E11 fixes this by giving every stateful Created class pool semantics: each _Create draws from a library-internal pool of slots sized by a tunable parameter.
Multi-Create either produces distinct instances or errors cleanly via SolidSyslog_Error once the pool is exhausted.
The ongoing MISRA work (#12, E10) is what surfaced this. The dominant suppression
class today is the void*-storage cast in storage-injected _Create signatures. Pool
semantics remove those signatures (and their casts) entirely, so the MISRA cleanup
falls out for free on the subset of classes that also have storage today. But the
primary driver is correctness: a _Create that silently mutates a singleton on
second call is unsound regardless of whether anyone hits the case today.
E11 keeps the heap-free guarantee — pools are internal static arrays, no malloc.

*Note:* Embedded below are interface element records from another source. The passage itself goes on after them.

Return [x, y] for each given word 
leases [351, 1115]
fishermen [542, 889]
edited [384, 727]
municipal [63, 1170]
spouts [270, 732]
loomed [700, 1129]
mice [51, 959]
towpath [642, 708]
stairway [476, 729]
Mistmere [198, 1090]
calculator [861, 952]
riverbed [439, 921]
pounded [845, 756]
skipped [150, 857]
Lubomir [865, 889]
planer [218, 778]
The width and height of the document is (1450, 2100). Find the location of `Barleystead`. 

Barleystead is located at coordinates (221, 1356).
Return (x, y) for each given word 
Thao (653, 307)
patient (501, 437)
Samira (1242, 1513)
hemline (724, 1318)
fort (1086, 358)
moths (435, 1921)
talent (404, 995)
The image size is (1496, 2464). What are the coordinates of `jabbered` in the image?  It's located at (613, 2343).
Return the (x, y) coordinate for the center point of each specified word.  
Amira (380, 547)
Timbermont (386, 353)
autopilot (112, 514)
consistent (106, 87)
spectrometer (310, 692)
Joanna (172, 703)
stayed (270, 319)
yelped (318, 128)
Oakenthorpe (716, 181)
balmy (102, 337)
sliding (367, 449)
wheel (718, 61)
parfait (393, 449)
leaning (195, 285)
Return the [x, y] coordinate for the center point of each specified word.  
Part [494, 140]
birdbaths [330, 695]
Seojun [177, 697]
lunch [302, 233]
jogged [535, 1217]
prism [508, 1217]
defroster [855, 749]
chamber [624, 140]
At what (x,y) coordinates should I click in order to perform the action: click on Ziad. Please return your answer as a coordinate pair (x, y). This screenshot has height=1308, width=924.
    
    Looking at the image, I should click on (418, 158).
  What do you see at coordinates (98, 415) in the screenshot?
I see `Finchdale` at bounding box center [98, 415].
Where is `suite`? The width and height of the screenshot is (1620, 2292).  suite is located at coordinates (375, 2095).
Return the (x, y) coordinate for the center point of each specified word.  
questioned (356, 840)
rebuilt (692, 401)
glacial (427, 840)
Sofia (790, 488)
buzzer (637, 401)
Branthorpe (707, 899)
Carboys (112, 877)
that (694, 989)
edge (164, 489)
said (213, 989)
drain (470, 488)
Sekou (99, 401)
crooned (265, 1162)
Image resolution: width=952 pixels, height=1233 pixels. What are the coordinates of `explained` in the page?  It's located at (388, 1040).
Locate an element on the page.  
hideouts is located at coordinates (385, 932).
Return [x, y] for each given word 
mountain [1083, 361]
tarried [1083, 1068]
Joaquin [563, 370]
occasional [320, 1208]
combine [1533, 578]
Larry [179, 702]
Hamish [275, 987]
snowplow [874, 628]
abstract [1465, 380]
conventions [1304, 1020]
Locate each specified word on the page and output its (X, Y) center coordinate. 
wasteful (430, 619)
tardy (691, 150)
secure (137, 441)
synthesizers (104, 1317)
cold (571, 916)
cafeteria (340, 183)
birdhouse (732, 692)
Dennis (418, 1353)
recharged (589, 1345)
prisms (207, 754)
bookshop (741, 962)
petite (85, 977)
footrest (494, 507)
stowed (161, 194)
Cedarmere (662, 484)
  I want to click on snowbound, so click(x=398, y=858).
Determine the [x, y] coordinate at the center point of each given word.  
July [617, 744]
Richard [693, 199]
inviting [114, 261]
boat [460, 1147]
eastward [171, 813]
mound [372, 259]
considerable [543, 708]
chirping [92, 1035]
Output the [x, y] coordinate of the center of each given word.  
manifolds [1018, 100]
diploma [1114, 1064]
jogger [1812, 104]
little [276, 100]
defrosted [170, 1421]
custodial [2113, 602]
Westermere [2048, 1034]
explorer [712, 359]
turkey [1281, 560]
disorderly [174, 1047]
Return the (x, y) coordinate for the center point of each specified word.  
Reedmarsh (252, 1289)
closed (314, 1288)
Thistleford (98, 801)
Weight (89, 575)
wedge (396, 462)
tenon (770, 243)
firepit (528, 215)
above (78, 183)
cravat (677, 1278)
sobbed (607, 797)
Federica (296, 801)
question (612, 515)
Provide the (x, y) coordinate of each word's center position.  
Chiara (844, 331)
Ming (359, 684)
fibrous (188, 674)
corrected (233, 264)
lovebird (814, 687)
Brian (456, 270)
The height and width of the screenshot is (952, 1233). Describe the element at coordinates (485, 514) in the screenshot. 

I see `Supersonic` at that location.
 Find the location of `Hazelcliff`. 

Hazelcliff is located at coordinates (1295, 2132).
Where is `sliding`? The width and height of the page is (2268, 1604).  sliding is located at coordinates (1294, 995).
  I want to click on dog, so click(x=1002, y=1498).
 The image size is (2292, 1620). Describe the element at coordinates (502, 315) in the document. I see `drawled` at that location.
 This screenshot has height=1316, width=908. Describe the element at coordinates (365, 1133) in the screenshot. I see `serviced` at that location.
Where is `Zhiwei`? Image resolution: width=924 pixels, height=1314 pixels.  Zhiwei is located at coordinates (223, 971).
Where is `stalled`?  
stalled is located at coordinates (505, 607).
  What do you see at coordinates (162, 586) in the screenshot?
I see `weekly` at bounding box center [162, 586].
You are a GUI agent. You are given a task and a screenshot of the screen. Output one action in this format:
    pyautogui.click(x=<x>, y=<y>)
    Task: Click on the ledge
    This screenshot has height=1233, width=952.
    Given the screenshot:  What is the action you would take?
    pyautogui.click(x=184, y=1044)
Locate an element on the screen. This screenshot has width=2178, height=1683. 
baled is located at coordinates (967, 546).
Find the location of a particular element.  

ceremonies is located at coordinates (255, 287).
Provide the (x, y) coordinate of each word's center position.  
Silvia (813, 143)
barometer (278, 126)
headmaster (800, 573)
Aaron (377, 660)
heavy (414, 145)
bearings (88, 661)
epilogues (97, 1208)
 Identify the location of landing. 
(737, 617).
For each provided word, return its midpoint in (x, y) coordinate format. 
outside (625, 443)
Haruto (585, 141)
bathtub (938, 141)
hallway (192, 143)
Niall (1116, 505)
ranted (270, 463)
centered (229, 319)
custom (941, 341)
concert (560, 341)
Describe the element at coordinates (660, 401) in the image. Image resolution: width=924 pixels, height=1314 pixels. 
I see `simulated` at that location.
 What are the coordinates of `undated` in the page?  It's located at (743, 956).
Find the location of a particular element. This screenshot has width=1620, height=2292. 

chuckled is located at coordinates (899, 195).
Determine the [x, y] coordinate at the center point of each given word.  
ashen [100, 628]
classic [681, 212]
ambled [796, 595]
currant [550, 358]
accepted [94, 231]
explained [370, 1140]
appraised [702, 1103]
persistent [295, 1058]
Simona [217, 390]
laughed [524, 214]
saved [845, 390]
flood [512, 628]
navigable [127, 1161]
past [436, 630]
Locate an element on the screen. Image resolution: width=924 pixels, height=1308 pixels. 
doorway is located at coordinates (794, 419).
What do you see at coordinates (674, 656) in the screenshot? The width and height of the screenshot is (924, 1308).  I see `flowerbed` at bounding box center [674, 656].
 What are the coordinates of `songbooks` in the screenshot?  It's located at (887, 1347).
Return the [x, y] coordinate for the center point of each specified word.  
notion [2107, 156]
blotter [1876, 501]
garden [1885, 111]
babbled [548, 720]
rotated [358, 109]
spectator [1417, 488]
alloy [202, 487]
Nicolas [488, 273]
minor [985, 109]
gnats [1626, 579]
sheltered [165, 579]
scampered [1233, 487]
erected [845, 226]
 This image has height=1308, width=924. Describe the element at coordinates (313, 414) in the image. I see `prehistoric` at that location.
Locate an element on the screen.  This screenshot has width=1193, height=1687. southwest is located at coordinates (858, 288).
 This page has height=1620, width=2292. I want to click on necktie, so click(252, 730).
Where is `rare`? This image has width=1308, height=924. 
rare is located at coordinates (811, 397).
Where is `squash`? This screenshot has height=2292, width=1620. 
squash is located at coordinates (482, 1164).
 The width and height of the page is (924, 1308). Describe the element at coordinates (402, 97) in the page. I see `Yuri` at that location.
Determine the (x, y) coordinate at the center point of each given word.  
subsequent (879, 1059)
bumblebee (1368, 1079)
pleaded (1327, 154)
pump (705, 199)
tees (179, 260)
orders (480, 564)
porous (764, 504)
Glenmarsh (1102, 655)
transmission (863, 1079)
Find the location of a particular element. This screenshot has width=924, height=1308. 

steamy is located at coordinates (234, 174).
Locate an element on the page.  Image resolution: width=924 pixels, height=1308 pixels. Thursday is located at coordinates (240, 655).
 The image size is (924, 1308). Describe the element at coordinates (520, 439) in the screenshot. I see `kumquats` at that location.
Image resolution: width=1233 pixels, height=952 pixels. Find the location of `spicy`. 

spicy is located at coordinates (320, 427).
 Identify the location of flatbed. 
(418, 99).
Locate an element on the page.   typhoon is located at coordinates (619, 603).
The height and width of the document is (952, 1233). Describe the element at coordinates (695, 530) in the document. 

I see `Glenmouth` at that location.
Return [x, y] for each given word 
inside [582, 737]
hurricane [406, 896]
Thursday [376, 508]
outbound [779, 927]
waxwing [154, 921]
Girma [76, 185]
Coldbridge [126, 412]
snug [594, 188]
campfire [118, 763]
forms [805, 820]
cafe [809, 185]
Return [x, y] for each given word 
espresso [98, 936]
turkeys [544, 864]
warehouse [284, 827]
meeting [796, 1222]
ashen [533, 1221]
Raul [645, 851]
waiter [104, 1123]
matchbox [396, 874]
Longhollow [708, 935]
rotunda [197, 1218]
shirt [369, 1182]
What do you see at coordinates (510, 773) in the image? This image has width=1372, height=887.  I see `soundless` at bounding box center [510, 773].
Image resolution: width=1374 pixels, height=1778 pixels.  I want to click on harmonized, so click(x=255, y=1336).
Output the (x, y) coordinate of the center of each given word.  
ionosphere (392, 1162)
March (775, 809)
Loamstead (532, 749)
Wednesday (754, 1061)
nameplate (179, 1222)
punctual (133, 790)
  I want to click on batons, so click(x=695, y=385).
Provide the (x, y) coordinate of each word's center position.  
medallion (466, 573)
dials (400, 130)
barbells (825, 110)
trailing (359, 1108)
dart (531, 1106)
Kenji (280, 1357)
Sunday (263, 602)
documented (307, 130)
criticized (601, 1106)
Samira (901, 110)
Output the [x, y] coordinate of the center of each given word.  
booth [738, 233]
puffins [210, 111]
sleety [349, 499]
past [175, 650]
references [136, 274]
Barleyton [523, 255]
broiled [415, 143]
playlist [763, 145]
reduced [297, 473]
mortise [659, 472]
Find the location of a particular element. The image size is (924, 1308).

Public _Create / _Destroy names stay unchanged; integrator code is
allocation-agnostic.
A possible future epic could add a dynamic (heap) allocation strategy on top of this
foundation — the file layout below anticipates it — but no dynamic work is committed
to as part of E11 or as a guaranteed follow-up.
Design
Three-TU pattern per class
Class.c — vtable + core logic, no allocation. Exports private Class_Initialise / Class_Cleanup helpers via a private header.
ClassStatic.c — internal pool of N slots. Create allocates from pool via the
shared SolidSyslogPoolAllocator helper (see below), Destroy releases. E11 ships this.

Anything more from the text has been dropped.